> _Things to do_:
• a. Transcribe the podcast show notes between "The Scientific Side" and "Hooked on Science?", inclusive.
• b. According to the podcast show notes, how long did Pam's lab spend trying to work out why they could not replicate their published experiments?
• c. Take the podcast show notes about Pam further, continuing from where they stop.
** Opening Document passage block **
People Behind the Science Podcast Show Notes
Life Outside of Science
Outside of life in the lab, Pam likes to work in the garden and cook. Her husband is a farmer, so they always have lots of fresh ingredients. They also like to ski and swim.
The Scientific Side
Pam studies rice and is trying to determine what makes rice resistant to disease and tolerant of environmental stress. These traits in plants can reduce the need for farmers to apply pesticides.
A Dose of Motivation
It’s just icing on the cake
What Got You Hooked on Science?
Growing up, Pam would spend the summers in the Sierra Nevada Mountains with her family in a small log cabin. Her parents would let her go out walking for days just looking at and identifying flowers, hiding under a tarp when it rained or hailed. She has always felt very connected to the natural world.
The Low Points: Failures and Challenges
In 2009, Pam’s lab published a paper in Science describing a microbial molecule that plants used to identify microbes. However, a few years later as they tried to build off this work, they discovered that they could not replicate some of the experiments. They tried for 18 months to sort out whether there was an issue with their attempts at reproducing the work or whether the initial work was flawed. Ultimately, they discovered the published work was not correct and had to retract the paper and go back to the drawing board. This involved a lot of hard work and was a really difficult period for the lab.
** Closing Document passage block **
** Opening Provided records block **
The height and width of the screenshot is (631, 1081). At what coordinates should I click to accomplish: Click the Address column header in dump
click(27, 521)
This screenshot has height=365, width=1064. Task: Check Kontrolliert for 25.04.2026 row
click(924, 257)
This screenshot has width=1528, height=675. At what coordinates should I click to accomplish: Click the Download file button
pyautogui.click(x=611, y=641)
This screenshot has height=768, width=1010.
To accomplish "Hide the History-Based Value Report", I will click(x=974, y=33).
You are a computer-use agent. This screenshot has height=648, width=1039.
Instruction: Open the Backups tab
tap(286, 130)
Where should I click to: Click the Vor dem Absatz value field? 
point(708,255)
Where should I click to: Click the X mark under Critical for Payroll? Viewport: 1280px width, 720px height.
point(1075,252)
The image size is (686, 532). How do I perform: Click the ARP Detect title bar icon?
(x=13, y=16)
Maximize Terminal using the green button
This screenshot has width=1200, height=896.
** Closing Provided records block **
> _Numbered responses_:
• a.
The Scientific Side
Pam studies rice and is trying to determine what makes rice resistant to disease and tolerant of environmental stress. These traits in plants can reduce the need for farmers to apply pesticides.
A Dose of Motivation
It’s just icing on the cake
What Got You Hooked on Science?

• b. 18 months.

• c.
A Shining Success!
It was really exciting when they rebounded from the difficult period described above and were able to re-do all of the initial experiments (with replication by other laboratories) to find the correct molecule that they had initially been searching for. This was a recent accomplishment and they look forward to publishing this work and continuing to build off of it.
Book Recommendations
The Goldfinch by Donna Tartt
Most Treasured Travel
Pam has spent a couple of years living in France and working in Toulouse and in Montpellier. It was wonderful to live there, meet many excellent scientists, and experience working in labs in Europe. There were some quirky differences between lab cultures, but she has been struck by the fact that science really is a global community.
Quirky Traditions and Funny Memories
There have been a couple close calls during outdoor lab excursions that are humorous to recall in hindsight. For example, one of Pam’s postdocs slipped and went barreling down the trail when the lab was hiking up in Tahoe. On another occasion, the lab had overloaded a canoe, and they were happily paddling away when the canoe tipped over. They were laughing off the mishap until they realized the lab manager couldn’t swim and had to be rescued.
Advice For Us All
Have a sense of gratitude for the things you do have in life even though you may not have everything you want.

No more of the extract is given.